飲むサラダ「マテ茶」とは?驚きの効果と危険性の真相を徹底解剖
📌 【この記事の重要ポイントまとめ】
- 要点1:マテ茶はモチノキ科の「イェルバ・マテ」を原料とし、豊富なポリフェノールやミネラルを含む高栄養価な南米の伝統茶。
- 要点2:「危険性・発がん性」の噂は茶葉そのものではなく、南米特有の「熱湯抽出による食道粘膜への熱刺激」が主因と国際機関で結論づけられている。
- 要点3:カフェイン量はコーヒーの約半分程度であり、適温(65〜70℃以下)で正しく飲用すれば、野菜不足解消や代謝サポートに極めて有用。
【基礎知識】「飲むサラダ」マテ茶とは?世界三大飲料に数えられる南米伝統茶の正体
マテ茶とは、南米大陸の亜熱帯地域(アルゼンチン、ブラジル南部、パラグアイ、ウルグアイ)に自生・栽培されているモチノキ科の常緑高木イェルバ・マテ(Ilex paraguariensis)の葉や小枝を乾燥・熟成させて抽出する飲料です。
歴史的には先住民族グアラニー族が「神の恵みの木」として薬用や活力源に用いていたものが起源とされ、スペイン人入植者を通じて南米全土へ普及しました。

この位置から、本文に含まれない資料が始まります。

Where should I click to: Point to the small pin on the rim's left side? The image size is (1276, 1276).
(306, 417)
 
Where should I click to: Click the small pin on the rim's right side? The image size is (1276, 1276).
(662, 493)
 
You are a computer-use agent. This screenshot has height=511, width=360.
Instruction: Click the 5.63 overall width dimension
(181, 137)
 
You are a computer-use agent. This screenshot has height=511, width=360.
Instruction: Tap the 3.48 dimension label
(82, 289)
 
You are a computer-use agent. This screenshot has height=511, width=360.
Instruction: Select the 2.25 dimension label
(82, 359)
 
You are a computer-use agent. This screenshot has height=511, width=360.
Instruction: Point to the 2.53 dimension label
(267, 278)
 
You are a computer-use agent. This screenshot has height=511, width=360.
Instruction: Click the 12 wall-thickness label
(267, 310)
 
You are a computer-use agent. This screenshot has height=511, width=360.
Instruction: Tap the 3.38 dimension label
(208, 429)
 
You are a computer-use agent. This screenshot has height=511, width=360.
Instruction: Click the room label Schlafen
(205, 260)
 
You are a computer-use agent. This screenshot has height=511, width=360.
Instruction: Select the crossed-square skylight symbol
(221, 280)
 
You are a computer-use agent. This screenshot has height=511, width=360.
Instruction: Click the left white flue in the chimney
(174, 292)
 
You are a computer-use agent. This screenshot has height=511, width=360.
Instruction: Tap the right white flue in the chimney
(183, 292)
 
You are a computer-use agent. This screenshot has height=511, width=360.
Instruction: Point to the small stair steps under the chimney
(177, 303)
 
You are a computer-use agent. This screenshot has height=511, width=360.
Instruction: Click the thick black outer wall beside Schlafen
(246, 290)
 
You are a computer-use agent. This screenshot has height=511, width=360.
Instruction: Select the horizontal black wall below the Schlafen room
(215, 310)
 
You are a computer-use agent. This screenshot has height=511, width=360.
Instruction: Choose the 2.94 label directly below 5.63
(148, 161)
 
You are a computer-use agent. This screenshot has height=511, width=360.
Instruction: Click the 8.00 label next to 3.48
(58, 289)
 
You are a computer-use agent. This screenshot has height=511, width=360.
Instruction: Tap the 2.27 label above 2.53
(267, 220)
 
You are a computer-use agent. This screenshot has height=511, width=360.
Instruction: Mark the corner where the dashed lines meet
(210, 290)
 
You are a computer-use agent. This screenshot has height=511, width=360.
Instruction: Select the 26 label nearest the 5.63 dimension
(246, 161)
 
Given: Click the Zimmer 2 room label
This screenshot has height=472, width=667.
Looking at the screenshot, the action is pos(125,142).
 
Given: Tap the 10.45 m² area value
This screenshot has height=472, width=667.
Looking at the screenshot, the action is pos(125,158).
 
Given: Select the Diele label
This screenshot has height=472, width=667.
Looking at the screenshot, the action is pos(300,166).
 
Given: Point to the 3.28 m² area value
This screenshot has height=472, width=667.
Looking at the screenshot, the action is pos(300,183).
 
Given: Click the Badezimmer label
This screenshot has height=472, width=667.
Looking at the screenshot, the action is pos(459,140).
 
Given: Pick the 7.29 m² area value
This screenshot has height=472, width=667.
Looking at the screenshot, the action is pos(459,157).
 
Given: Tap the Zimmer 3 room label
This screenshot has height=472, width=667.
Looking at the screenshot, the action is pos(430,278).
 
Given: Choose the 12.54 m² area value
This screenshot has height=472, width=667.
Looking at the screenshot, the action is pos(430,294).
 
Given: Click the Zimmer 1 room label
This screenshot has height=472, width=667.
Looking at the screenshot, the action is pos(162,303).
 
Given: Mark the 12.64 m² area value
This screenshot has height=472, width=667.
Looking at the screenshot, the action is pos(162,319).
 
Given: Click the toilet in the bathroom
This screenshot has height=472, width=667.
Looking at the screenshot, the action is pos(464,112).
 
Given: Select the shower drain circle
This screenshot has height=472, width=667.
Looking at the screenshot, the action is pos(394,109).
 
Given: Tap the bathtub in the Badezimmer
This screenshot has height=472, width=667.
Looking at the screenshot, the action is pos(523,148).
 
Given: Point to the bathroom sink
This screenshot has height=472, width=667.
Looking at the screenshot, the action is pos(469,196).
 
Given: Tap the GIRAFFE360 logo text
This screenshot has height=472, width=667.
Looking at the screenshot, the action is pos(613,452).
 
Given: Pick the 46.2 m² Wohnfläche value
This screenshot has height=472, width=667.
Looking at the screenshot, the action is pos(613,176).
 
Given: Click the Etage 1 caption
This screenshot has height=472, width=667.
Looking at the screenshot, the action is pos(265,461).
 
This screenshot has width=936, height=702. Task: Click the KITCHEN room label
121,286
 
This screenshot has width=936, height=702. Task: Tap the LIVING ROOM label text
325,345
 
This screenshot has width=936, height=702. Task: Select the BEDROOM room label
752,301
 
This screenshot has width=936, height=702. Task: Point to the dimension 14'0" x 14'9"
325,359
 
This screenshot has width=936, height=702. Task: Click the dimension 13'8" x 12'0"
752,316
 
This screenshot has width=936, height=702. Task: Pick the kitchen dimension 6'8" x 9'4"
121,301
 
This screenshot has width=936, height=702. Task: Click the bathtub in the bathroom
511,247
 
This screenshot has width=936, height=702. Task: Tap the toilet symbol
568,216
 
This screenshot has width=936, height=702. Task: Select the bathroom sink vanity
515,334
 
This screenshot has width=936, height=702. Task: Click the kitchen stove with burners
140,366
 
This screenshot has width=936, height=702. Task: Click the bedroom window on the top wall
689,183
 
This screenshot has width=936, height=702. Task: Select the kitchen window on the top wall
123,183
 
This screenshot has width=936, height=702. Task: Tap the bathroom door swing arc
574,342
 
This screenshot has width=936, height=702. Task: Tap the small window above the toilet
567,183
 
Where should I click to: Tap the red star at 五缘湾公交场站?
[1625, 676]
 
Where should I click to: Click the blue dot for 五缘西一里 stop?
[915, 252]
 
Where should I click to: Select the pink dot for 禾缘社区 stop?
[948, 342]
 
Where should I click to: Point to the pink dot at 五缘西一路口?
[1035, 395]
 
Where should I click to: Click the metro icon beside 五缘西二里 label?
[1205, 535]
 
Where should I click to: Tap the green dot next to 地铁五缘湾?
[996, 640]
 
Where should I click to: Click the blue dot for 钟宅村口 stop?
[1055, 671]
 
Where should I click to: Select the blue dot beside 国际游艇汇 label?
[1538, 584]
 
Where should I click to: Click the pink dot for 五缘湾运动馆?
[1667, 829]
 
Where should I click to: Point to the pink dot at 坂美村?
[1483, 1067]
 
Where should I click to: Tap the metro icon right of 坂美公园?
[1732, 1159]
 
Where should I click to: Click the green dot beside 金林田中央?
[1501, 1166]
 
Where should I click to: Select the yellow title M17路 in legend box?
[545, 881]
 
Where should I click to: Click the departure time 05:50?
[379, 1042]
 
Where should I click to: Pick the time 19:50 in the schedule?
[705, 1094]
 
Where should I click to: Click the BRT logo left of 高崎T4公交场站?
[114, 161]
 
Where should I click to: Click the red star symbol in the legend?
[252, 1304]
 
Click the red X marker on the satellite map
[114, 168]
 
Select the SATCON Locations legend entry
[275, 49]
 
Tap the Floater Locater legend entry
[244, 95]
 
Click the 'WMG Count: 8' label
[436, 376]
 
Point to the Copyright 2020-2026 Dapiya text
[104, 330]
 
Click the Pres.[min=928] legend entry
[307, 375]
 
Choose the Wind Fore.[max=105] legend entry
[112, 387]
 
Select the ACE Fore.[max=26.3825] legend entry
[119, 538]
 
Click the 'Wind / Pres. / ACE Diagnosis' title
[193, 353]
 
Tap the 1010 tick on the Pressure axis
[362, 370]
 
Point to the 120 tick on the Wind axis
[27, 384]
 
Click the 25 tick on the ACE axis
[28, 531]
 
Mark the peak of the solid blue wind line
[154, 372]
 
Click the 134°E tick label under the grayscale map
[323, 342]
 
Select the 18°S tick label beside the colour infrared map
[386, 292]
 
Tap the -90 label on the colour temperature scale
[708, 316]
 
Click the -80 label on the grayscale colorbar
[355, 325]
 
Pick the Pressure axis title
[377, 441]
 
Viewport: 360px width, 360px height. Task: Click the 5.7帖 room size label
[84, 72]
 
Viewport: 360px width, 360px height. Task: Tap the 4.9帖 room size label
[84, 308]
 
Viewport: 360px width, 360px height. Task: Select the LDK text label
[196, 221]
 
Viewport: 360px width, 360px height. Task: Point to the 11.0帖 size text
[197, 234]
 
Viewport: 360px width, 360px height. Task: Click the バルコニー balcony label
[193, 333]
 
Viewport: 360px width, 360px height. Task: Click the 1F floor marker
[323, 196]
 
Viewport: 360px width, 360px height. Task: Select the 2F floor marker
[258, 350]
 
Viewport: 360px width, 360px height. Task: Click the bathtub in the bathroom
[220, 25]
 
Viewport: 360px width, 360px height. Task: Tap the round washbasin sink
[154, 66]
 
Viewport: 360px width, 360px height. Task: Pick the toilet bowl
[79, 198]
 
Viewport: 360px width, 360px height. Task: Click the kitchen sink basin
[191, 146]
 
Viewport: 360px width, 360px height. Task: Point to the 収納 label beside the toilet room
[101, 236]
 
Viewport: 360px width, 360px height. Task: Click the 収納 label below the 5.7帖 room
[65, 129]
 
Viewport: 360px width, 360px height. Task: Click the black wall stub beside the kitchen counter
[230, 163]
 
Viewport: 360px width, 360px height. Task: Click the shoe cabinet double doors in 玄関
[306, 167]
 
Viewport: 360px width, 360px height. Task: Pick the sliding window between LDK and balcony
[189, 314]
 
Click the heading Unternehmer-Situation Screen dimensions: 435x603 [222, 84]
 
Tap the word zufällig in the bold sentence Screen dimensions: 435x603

現在でもアルゼンチンをはじめとする南米諸国では、年間消費量が国民1人あたり数キログラムに達するほどの国民的飲料です。
マテ茶が「飲むサラダ」と称される理由は、南米の過酷な食環境に由来します。広大なパンパ(草原地帯)で牛を追うガウチョたちは、主食が肉類に偏り、生野菜を摂取する機会が極めて限られていました。それにもかかわらず生活習慣病に倒れることなく強靭な肉体を維持できたのは、ビタミンA、B群、ビタミンC、鉄分、カルシウム、マグネシウム、亜鉛といった微量栄養素をマテ茶から日常的に補給していたためです。
茶葉の加工工程によって、大きく2つのタイプに分類されます。
- グリーンマテ茶:収穫した茶葉を急速乾燥させ、熟成させたもの。緑茶に近い青々とした爽快感と程よい渋味が特徴。
- ローストマテ茶:乾燥後にじっくり焙煎(ロースト)を加えたもの。香ばしい麦茶やほうじ茶に似た風味となり、初心者でも飲みやすい。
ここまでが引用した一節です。